### The problem
Find and copy each line of the data that includes "trieunguyencoffee".

=-=-=-=-=

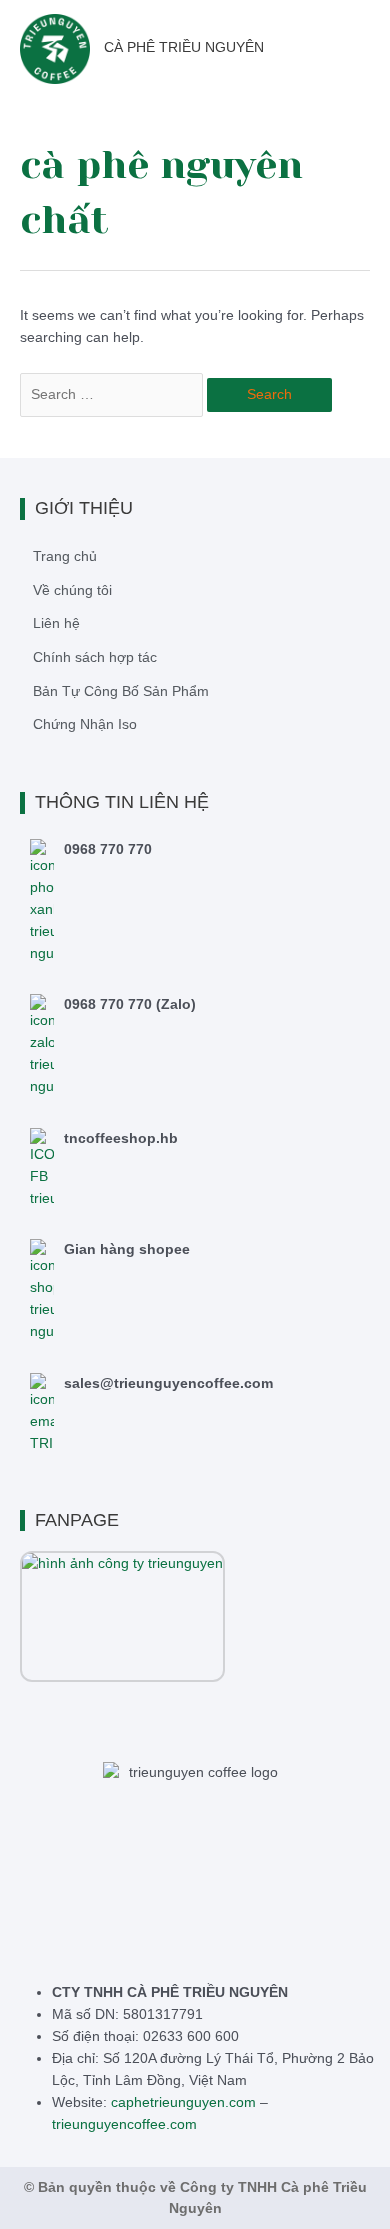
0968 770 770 (108, 849)
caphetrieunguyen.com (183, 2102)
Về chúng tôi (72, 590)
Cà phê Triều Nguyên (184, 47)
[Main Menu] (369, 48)
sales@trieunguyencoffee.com (168, 1383)
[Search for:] (113, 394)
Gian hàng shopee (127, 1249)
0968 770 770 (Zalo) (130, 1004)
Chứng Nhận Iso (85, 724)
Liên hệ (56, 623)
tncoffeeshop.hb (121, 1138)
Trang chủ (65, 556)
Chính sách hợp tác (95, 657)
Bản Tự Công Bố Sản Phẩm (121, 691)
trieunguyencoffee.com (124, 2124)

=-=-=-=-=

### Exercise answer
sales@trieunguyencoffee.com (168, 1383)
trieunguyencoffee.com (124, 2124)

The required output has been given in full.